Steve noticed an appointment book next to one of the equipment bags. Out of curiosity he opened it. It took him a moment to understand what he was looking at, but the voice told him he was an idiot if he didn’t see the proof right in front of him.
He walked into the kitchen and considered the bottle of Valium, pushed behind his oral antibiotics and other medicines. It would be easy to swallow it all, maybe chased with the whiskey from the toilet.
Then the voice spoke from out of the darkness with other ideas.
* * * *
It threatened rain again, but they found the location in a few minutes. Matt studied the nearby trees. “We can loop the come-along cable around the base of one of them and drag the lid off sideways, I think. We won’t be able to lift it.”

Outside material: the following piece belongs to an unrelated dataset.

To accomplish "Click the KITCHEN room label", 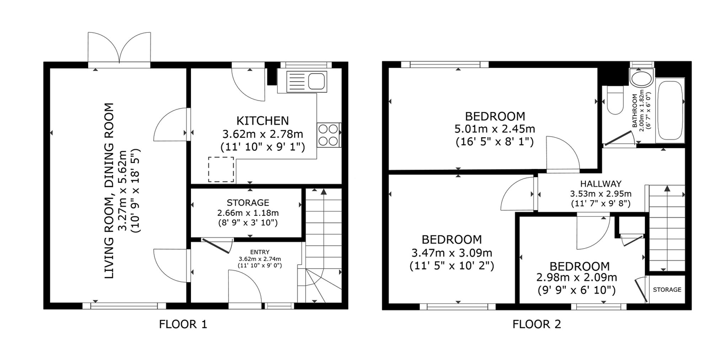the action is [x=262, y=121].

Julie agreed. “Looks like it’ll slide off. Maybe not easily, but it should move.”
A low rumble of thunder sounded. They watched the clouds roll in again.
“I think we need to get back to the house,” Matt suggested, “or we’ll get soaked.”
They sprinted the last twenty yards. The sky opened up. From the safety of the porch they watched the wind whip, thrashing the tops of the slash pines, horizontal sheets of rain blowing and quickly filling depressions in the yard with water.
“I’m glad I left the barn open,” Sami said. The horses were nowhere to be seen. They were smart enough to seek shelter inside.
They stomped the caked mud off their shoes and entered the living room. Pog still lay curled on the window seat and looking miserable.
Steve watched the noon news on a Tampa station. “I was about to call you. There’s a feeder band coming through. They issued a tornado watch for the area.”